→ **DATA PROVIDED**

━━━━━━━━━━━━━━━━━━━━

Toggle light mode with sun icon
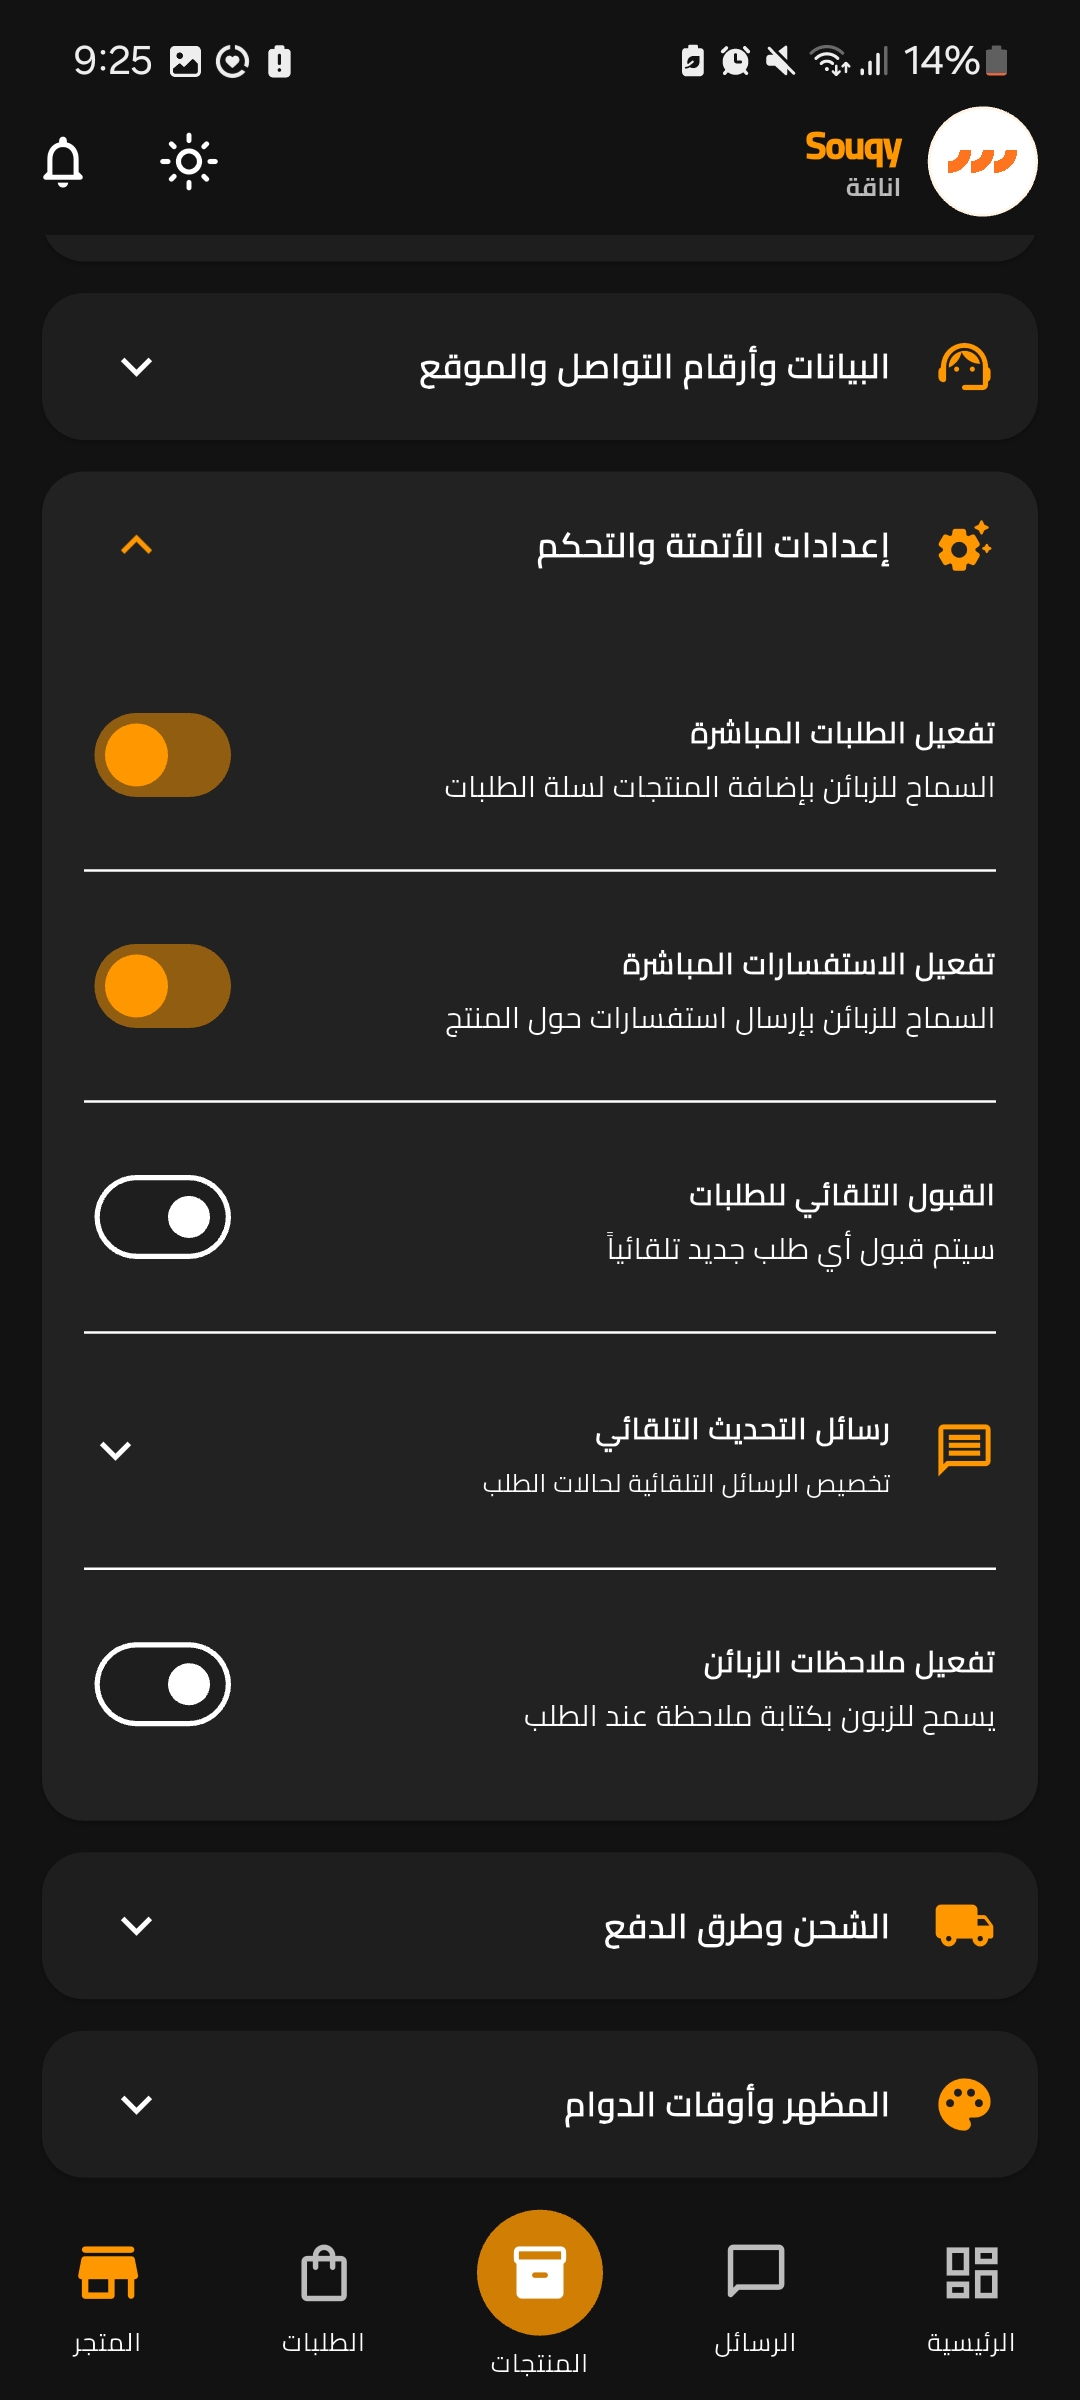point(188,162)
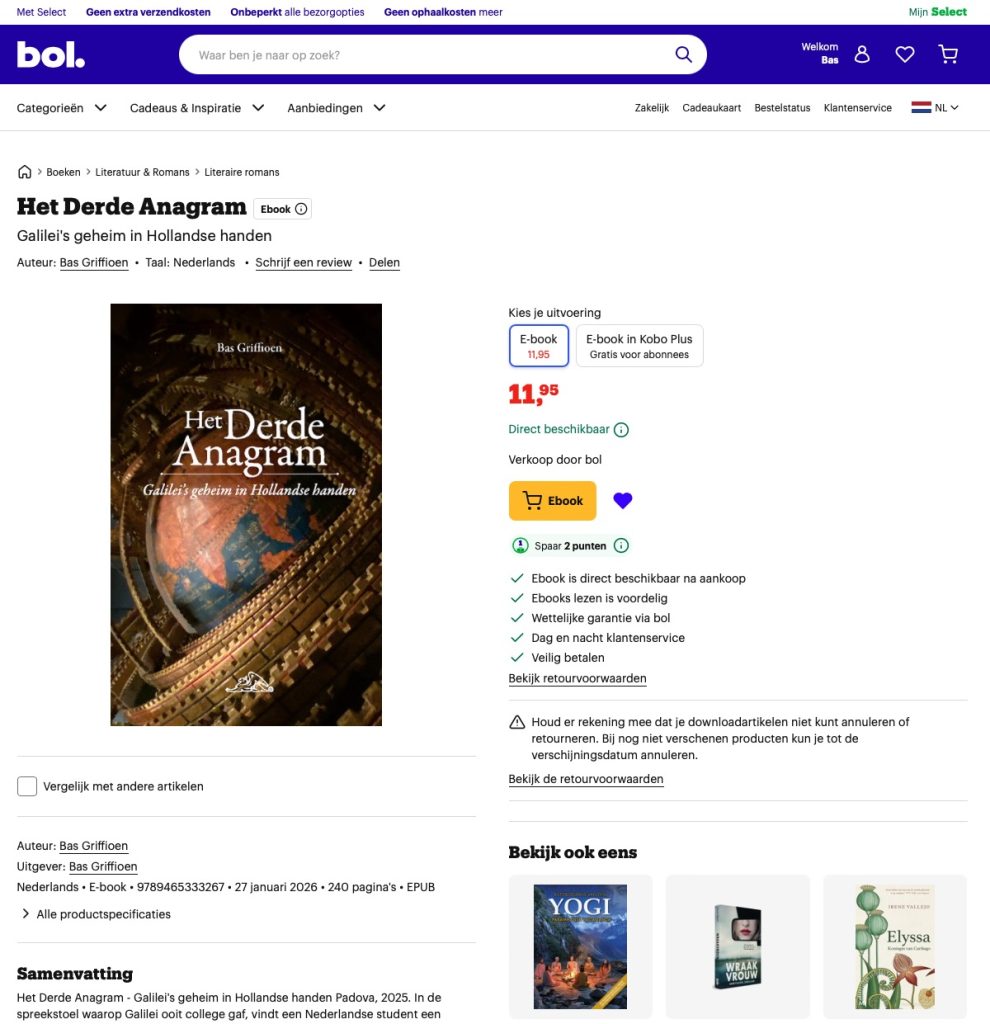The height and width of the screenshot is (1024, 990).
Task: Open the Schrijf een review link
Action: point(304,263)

━━━━━━━━━━━━━━━━━━━━

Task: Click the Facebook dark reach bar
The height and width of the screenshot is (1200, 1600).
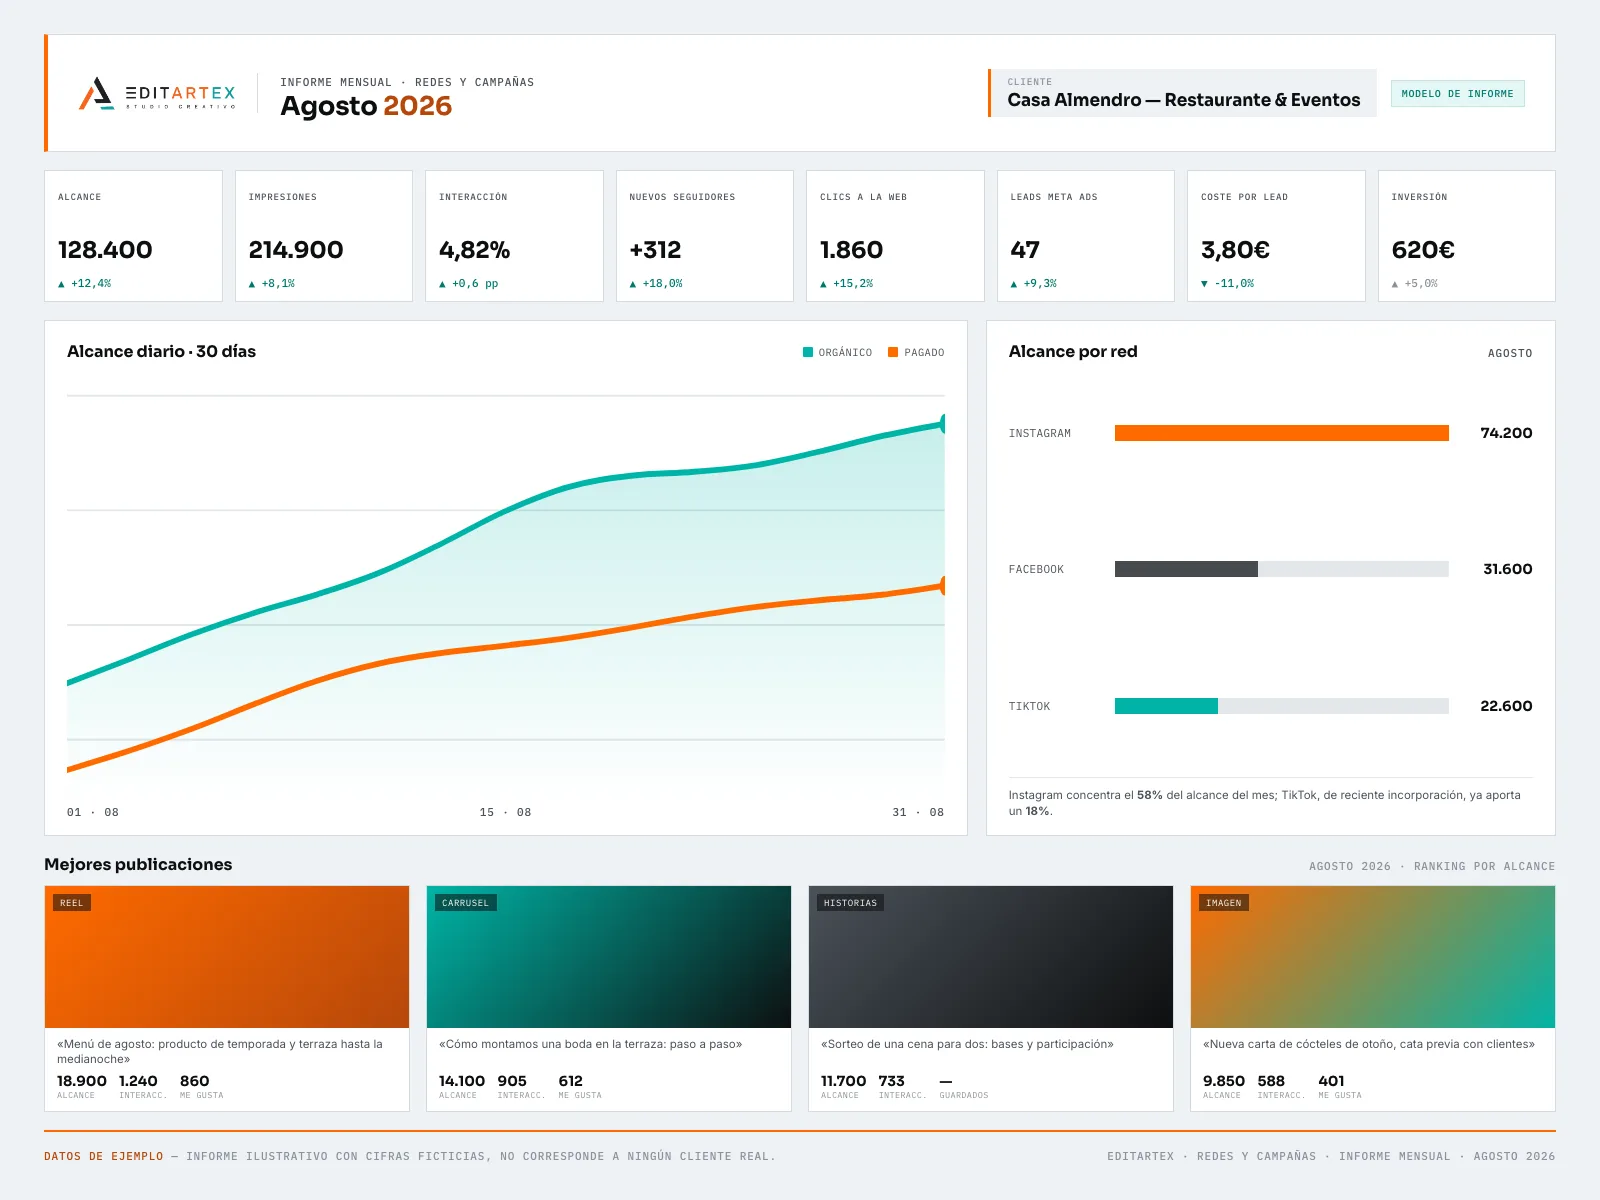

━━━━━━━━━━━━━━━━━━━━

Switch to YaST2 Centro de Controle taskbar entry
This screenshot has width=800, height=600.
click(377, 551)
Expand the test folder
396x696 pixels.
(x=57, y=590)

━━━━━━━━━━━━━━━━━━━━

→ **EXERCISE REQUIREMENTS**
Word for word, restate the lines above from the line containing "Task: Click the Facebook dark reach bar" through the line containing "The height and width of the screenshot is (1200, 1600).", with both included and nothing else.

→ **EXERCISE RESULT**
Task: Click the Facebook dark reach bar
The height and width of the screenshot is (1200, 1600).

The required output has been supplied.